→ Work request: Quote, without any change, the line that contains "Instruction: Go Back" and all lines that follow it to the end of the data below.

■ ■ ■ ■

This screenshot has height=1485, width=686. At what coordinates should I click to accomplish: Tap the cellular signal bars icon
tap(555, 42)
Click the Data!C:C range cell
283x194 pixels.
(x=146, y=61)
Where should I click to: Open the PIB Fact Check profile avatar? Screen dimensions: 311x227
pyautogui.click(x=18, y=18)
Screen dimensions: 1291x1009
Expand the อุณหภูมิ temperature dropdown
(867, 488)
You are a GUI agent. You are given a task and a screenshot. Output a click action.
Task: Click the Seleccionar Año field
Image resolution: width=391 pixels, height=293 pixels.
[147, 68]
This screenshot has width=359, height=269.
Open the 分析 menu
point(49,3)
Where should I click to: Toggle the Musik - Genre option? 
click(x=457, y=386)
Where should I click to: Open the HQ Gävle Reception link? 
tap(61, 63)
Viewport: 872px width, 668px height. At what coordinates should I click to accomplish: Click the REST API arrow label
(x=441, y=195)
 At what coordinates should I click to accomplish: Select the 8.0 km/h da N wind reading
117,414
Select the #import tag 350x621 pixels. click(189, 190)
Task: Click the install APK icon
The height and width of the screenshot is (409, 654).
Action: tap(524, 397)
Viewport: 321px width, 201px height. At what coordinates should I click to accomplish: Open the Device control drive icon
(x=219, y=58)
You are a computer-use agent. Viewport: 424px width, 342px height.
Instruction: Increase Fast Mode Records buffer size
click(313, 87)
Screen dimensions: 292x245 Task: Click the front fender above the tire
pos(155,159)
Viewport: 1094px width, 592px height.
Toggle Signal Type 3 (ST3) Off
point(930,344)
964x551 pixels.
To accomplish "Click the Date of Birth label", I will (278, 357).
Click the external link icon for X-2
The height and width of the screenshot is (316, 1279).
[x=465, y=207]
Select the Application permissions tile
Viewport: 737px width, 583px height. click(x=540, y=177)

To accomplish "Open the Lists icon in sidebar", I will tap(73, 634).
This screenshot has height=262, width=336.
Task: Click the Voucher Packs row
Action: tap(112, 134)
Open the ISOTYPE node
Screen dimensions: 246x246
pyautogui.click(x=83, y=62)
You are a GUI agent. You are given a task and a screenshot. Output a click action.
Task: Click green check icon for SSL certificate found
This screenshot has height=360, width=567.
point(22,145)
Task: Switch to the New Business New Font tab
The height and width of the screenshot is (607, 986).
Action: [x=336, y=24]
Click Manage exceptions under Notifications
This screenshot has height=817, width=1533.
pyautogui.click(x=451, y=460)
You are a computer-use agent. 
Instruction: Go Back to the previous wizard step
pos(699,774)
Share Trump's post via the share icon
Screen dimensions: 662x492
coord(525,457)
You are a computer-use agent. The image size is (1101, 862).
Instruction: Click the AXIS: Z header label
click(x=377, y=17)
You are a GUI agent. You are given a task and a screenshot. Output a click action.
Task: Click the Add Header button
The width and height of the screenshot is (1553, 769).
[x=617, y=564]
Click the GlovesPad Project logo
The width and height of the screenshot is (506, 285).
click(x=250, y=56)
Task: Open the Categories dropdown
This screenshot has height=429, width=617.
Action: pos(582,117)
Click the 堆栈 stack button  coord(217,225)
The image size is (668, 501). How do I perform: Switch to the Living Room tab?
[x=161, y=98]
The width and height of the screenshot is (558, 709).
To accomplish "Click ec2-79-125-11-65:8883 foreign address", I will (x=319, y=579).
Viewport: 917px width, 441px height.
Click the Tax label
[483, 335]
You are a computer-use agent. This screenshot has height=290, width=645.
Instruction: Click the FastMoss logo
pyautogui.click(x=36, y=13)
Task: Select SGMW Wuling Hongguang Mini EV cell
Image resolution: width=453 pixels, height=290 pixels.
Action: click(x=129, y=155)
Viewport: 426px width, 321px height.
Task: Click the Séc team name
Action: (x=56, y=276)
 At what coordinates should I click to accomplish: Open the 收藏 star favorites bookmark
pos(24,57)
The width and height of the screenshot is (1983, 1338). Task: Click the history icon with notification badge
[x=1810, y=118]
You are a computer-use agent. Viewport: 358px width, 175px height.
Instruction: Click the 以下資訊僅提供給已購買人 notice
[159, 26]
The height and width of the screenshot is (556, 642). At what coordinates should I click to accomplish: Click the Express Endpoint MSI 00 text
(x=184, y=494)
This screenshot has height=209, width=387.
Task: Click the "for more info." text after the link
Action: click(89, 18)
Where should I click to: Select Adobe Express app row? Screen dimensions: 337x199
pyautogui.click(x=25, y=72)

■ ■ ■ ■

→ Result below:
Instruction: Go Back to the previous wizard step
pos(699,774)
Share Trump's post via the share icon
Screen dimensions: 662x492
coord(525,457)
You are a computer-use agent. The image size is (1101, 862).
Instruction: Click the AXIS: Z header label
click(x=377, y=17)
You are a GUI agent. You are given a task and a screenshot. Output a click action.
Task: Click the Add Header button
The width and height of the screenshot is (1553, 769).
[x=617, y=564]
Click the GlovesPad Project logo
The width and height of the screenshot is (506, 285).
click(x=250, y=56)
Task: Open the Categories dropdown
This screenshot has height=429, width=617.
Action: pos(582,117)
Click the 堆栈 stack button  coord(217,225)
The image size is (668, 501). How do I perform: Switch to the Living Room tab?
[x=161, y=98]
The width and height of the screenshot is (558, 709).
To accomplish "Click ec2-79-125-11-65:8883 foreign address", I will (x=319, y=579).
Viewport: 917px width, 441px height.
Click the Tax label
[483, 335]
You are a computer-use agent. This screenshot has height=290, width=645.
Instruction: Click the FastMoss logo
pyautogui.click(x=36, y=13)
Task: Select SGMW Wuling Hongguang Mini EV cell
Image resolution: width=453 pixels, height=290 pixels.
Action: click(x=129, y=155)
Viewport: 426px width, 321px height.
Task: Click the Séc team name
Action: (x=56, y=276)
 At what coordinates should I click to accomplish: Open the 收藏 star favorites bookmark
pos(24,57)
The width and height of the screenshot is (1983, 1338). Task: Click the history icon with notification badge
[x=1810, y=118]
You are a computer-use agent. Viewport: 358px width, 175px height.
Instruction: Click the 以下資訊僅提供給已購買人 notice
[159, 26]
The height and width of the screenshot is (556, 642). At what coordinates should I click to accomplish: Click the Express Endpoint MSI 00 text
(x=184, y=494)
This screenshot has height=209, width=387.
Task: Click the "for more info." text after the link
Action: click(89, 18)
Where should I click to: Select Adobe Express app row? Screen dimensions: 337x199
pyautogui.click(x=25, y=72)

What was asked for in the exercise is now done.